The pub was taken over for a meeting. Every chair was occupied. The speaker’s words were being recorded by a sound engineer standing at a portable mixing console. The middle-aged audience was rapt, the atmosphere one of political and moral seriousness. Few were drinking. I mounted the only vacant bar stool and mouthed the word ‘Peroni’ at the young lad behind the bar as though he and I were involved in a dangerous conspiracy.
The speaker, a woman aged around 50, was speaking articulately and authoritatively about something called the blood/brain barrier. To sustain it, she said, we need to maintain adequate levels of fatty acids, vitamin D and particularly iodine, which most people fail to do. Every woman in the West was iodine-deficient and their brains weren’t working properly, she said.
Recently she’d spent time in Ireland. She’d never in all her life seen so many people showing signs of a compromised blood/brain barrier. The statistics, she said, were that one in three of the Irish population had some kind of brain-related health issue. A telltale symptom of iodine deficiency is a shortening of the eyebrows. In Ireland, she said, the number of people with shortened eyebrows is amazing.
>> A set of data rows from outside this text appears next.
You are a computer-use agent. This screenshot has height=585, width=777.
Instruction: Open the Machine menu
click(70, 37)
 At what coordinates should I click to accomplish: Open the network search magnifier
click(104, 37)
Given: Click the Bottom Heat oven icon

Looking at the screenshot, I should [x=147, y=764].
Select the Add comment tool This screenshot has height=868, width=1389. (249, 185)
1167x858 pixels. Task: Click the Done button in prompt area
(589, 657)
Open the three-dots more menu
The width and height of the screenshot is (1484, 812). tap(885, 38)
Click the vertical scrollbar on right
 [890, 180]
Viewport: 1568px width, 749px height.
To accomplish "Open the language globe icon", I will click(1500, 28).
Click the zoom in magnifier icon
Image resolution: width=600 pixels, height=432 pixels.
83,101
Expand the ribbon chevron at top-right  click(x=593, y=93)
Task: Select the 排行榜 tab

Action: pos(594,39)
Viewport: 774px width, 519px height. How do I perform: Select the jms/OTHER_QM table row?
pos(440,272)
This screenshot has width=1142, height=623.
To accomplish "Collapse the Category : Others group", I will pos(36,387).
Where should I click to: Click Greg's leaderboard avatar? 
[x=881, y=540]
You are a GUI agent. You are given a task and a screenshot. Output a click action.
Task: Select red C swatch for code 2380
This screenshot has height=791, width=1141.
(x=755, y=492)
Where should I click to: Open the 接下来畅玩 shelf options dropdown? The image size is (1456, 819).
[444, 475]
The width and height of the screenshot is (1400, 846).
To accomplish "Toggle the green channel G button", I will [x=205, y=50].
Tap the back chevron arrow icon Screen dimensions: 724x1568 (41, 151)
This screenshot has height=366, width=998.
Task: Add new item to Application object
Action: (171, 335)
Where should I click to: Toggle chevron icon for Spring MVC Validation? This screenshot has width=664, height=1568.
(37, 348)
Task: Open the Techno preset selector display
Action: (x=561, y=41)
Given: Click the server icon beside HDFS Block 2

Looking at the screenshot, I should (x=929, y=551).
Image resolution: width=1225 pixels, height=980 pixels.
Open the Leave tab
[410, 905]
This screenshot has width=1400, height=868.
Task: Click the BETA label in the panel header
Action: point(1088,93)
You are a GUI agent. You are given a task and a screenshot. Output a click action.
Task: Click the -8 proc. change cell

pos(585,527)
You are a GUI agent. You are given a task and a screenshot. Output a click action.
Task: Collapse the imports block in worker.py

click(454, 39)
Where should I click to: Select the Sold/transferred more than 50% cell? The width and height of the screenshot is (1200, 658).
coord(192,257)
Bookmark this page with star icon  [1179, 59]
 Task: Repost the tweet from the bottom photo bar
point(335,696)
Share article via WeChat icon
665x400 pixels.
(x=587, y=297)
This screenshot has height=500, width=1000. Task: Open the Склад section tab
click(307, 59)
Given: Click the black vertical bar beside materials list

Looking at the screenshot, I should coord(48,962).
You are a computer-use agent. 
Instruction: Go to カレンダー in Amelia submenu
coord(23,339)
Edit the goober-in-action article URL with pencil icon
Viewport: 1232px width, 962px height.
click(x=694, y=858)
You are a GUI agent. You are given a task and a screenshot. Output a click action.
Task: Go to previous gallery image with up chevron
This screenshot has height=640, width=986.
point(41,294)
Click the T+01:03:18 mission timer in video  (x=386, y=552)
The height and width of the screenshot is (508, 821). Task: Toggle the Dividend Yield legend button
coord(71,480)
I looked at the audience. There was something like devotion in its engrossed attention. And who could blame them? All we seem to get these days is bad or misinformation, advertising disguised as fact, ideology disguised as truth, propaganda even. It was all so confusing. Who or what lay behind it all? But here at last was an undeceived woman with an intact blood/brain barrier, possibly the only one left in the Western world, telling them what sounded spookily like the truth.
But, for me, that eyebrow business put a big dent in her thesis. I’m a huge fan of the medical model for an explanation of human behaviour. It beats politics, for example, hands down. But the disappearance of eyebrows in Ireland, like a biblical plague, and coming on top of all their other recent problems, seemed scarcely credible. I sipped my beer sceptically.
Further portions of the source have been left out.